🤖 AI Summary
This study investigates whether large language models (LLMs) possess genuine emotion inference capabilities grounded in cognitive appraisal theory—not merely superficial emotion recognition. Method: We introduce CoRE, the first systematic, interpretable, standardized benchmark for cognitive appraisal–based emotion reasoning. CoRE encompasses multidimensional cognitive appraisals (e.g., responsibility attribution, goal congruence, perceived control), and integrates model output analysis, dimension-wise correlation testing, and representation-space interpretability techniques to holistically evaluate LLMs’ internal emotion reasoning structure.
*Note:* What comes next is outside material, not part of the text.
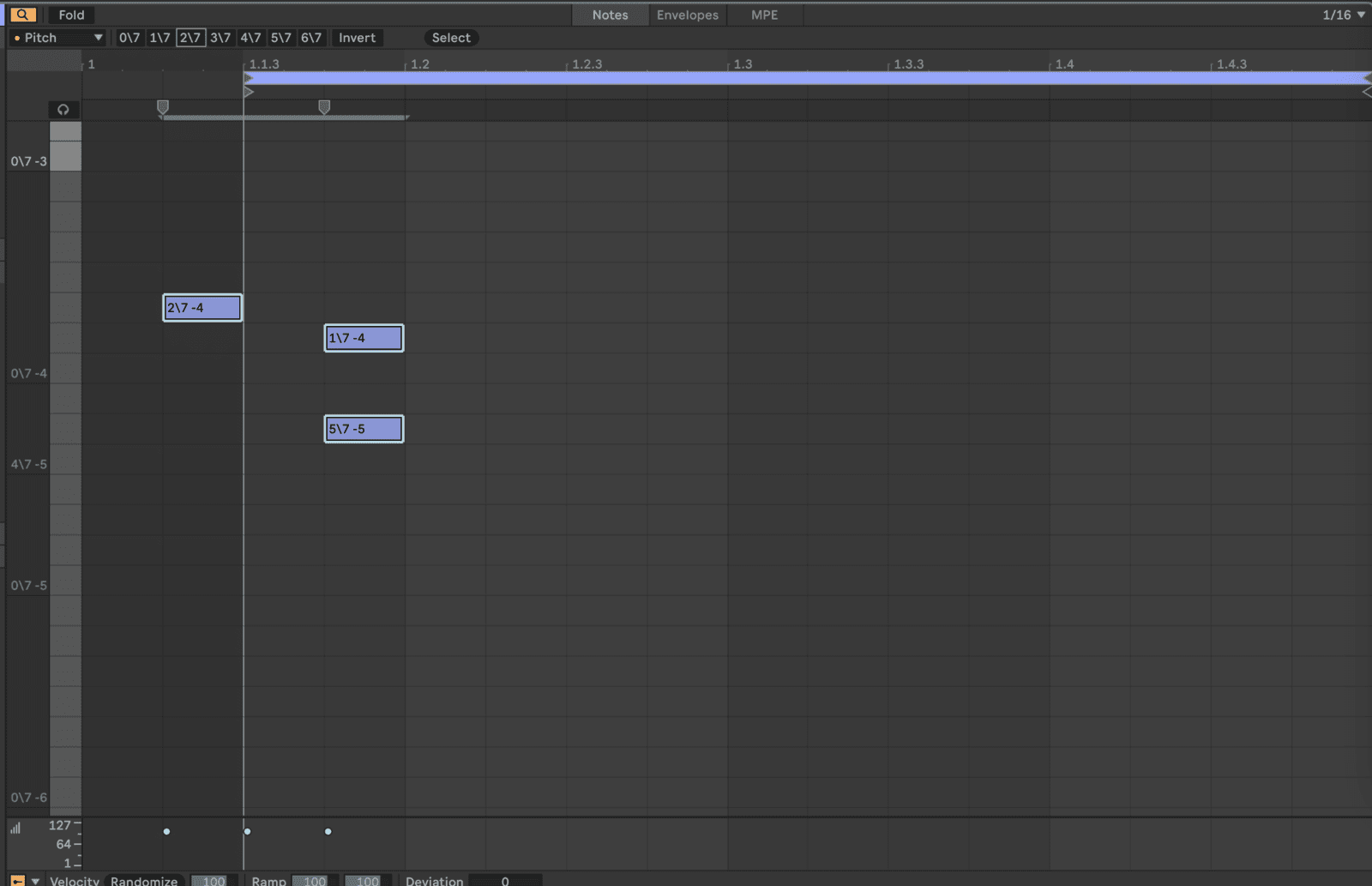Click the second loop marker flag
The height and width of the screenshot is (886, 1372).
[324, 106]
Contribution/Results: Experiments reveal that diverse LLMs exhibit significant reliance on specific cognitive dimensions; emotion categories are effectively separable and interpretable within the cognitive appraisal space; and models display distinct, quantifiable reasoning preferences. CoRE establishes a novel, reproducible paradigm and toolkit for rigorously assessing and advancing LLMs’ deep emotional understanding.
📝 Abstract
Affective Computing has been established as a crucial field of inquiry to advance the holistic development of Artificial Intelligence (AI) systems. Foundation models -- especially Large Language Models (LLMs) -- have been evaluated, trained, or instruction-tuned in several past works, to become better predictors or generators of emotion. Most of these studies, however, approach emotion-related tasks in a supervised manner, assessing or training the capabilities of LLMs using discrete emotion labels associated with stimuli (e.g., text, images, video, audio). Evaluation studies, in particular, have often been limited to standard and superficial emotion-related tasks, such as the recognition of evoked or expressed emotions. In this paper, we move beyond surface-level emotion tasks to investigate how LLMs reason about emotions through cognitive dimensions. Drawing from cognitive appraisal theory, we examine whether LLMs produce coherent and plausible cognitive reasoning when reasoning about emotionally charged stimuli. We introduce a large-scale benchmark on Cognitive Reasoning for Emotions - CoRE - to evaluate internal cognitive structures implicitly used by LLMs for emotional reasoning. Through a plethora of evaluation experiments and analysis, we seek to answer: (a) Are models more likely to implicitly rely on specific cognitive appraisal dimensions?, (b) What cognitive dimensions are important for characterizing specific emotions?, and, (c) Can the internal representations of different emotion categories in LLMs be interpreted through cognitive appraisal dimensions? Our results and analyses reveal diverse reasoning patterns across different LLMs. Our benchmark and code will be made publicly available.